Era cierto, su tía la advirtió, le dijo que no debía tener hijos hasta haber librado la batalla con su padre, pero ella no la escuchó y se fue, y la dejó sola en aquel pueblo, y pensó que escaparía de todo aquel horror.
—Vendrás conmigo, oh, ya lo creo que vendrás.
Su padre alzó las manos y una niebla oscura emergió entre los dos. Allí estaba su pequeña, jugando en el parque, a su lado una mujer, muy cerca de su hija, tanto que prácticamente podía tocarla. María lloraba, paralizada por el miedo. Aquella mujer volvió la cara hacía ella con una sonrisa oscura como la muerte y aquellos ojos, aquellos ojos iguales a los de su padre.
—¡No la toques! —gritó llorando.
—Dime que vendrás conmigo, no quiero a esa estúpida niña para nada. Yo deseo que tú, mi hija, vuelvas conmigo. Dime que vendrás y la niña regresará a casa sana y salva.
—Iré, iré contigo, pero ahora déjala. —dijo en apenas un susurro, el miedo le había robado la voz.
Él hizo un gesto a la mujer y esta se desvaneció, dejando a la niña jugar tranquilamente en el parque.
Su padre alargó la mano hacía María. Cuando sus dedos estaban a punto de rozarse, Amalia irrumpió en la habitación, tomó a María bruscamente por la cintura. Él las miraba sorprendido y furioso.
—¡NO TE ATREVAS A HACERLO!
Pero Amalia ya había sacado el cuchillo y con un rápido movimiento cortó la palma de la mano de María. La sangre brotó goteando en el suelo de la habitación y él se desvaneció.

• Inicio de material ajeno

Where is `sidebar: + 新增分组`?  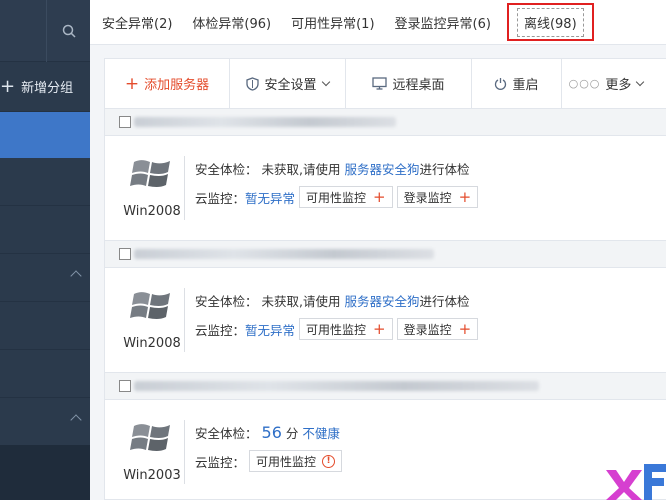
sidebar: + 新增分组 is located at coordinates (45, 250).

—¿Qué has hecho, Amalia? Ahora irá a por mi niña.
—No digas estupideces, niña. Acaso te has vuelto tonta de repente. ¿Jacinta no te enseñó nada? Él no puede hacer daño a tu hija, no puede tocarla, tu sangre corre por sus venas y eso la protege. No puede hacerle daño mientras tú no te sometas a él, en el momento en que te tenga la matará, a ella y a todos los que amas.
—¿Y ahora qué hago? ¿Cómo los protejo?
—Jacinta te enseñó la profecía, debías avanzar como ella te lo iba marcando, pero en el momento en que decidiste caminar tu propio camino, la profecía cambio. ¿Cuántas veces intentó mi amiga ponerse en contacto contigo? ¿Cuántas veces la rechazaste? Ahora, si quieres vivir y salvar a los tuyos, debes obedecer. El sacrificio será enorme, pero no existe otra solución. ¿Harás lo que yo te ordene?
—Lo haré —contestó María, consciente de su error.
—Tu sangre servirá para sellar tu juramento, yo no soy Jacinta, no te equivoques, yo no dudaré en matarte o entregarte a él si me desobedeces. No pondré en peligro a nadie por una niña caprichosa como tú. Tan solo te ayudaré por la promesa que le hice a mi amiga —contestó furiosa y con lágrimas en los ojos—. Ahora vamos, tenemos un largo camino por delante. Debemos ir al arroyo del molino gris. Allí te explicaré cuál es el plan. Por el camino deberás llamar a tu marido y le dirás que tienes que quedarte unos días más para organizar el entierro y todo el papeleo de la herencia. Él lo entenderá, no te preocupes, yo misma me he encargado de que así sea.